Friday Harbor Kayaks offers a variety of fishing gear, catered towards an individuals fishing experience. There are a number of ways to catch fish in the Puget Sound, all of which we can do from a kayak. We can provide gear for each of these methods for those who wish to fish for a specific fish in a specific manner. Most often though, our guide will decide on the type of fishing best suited for the group, the weather, the tide and the bite.
Bottom fish, such as lingcod and cabezon are typically caught jigging with 8-12oz lead jig heads. Halibut is similar, but generally requires larger jig heads and often times the use of a spreader bar. Lingcod and halibut seasons have come and gone for 2016, but cabezon season is still available, although they are somewhat few and far between.

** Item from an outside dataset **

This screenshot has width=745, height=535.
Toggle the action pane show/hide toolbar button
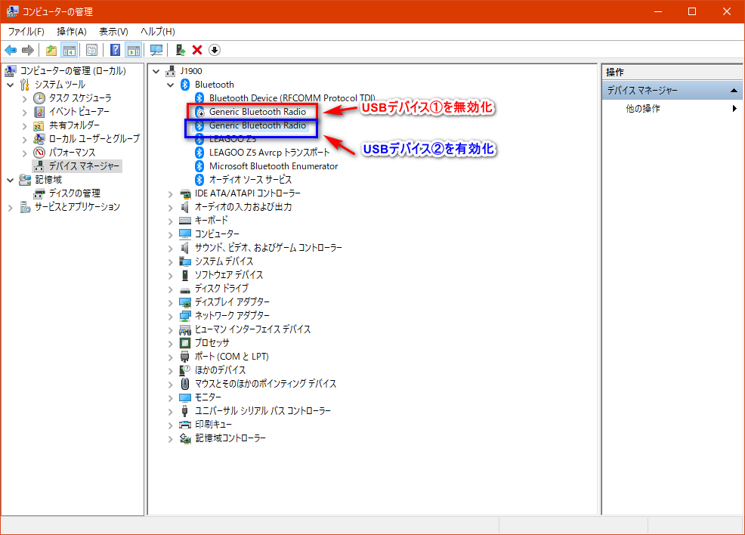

Salmon have a few methods people use around here. The simplest form of salmon fishing is called mooching. One can mooch with herring or weighted lures, such as the Point Wilson Dart. Mooching works well from a kayak during strong tidal swings, where we can position ourselves near a point or outcropping and display the lure in front of moving fish. Casting Buzz Bombs is another method, which is also very easy for a beginner and can be very productive.
Trolling for salmon has probably become the most popular method of fishing for salmon in the sound. Trolling has become a favorite because it allows fishermen to cover more ground and ultimately display your gear in front of more fish. We can troll with either Deep Six Divers or downriggers. Deep Six Divers are a method of trolling in which we attach our gear to the diver, and as we move forward, it forces the diver to drop through the water column along with our gear. Depending on how far we let our diver out, this method will allow us to fish between 30 and 75 feet or so. Downriggers are a very controlled method of trolling in which we drop a downrigger ball, along with our gear, down to a specific depth and troll that depth until we find the bite. Downrigger fishing from a kayak can be very productive, but also much more technical. When downrigger fishing, one must be very aware of where he/she is fishing so that the ball does not get stuck on the bottom. It is much harder to break free of the bottom in a kayak, therefore Friday Harbor Kayaks advises those interested in this method to have previous experience fishing with downriggers.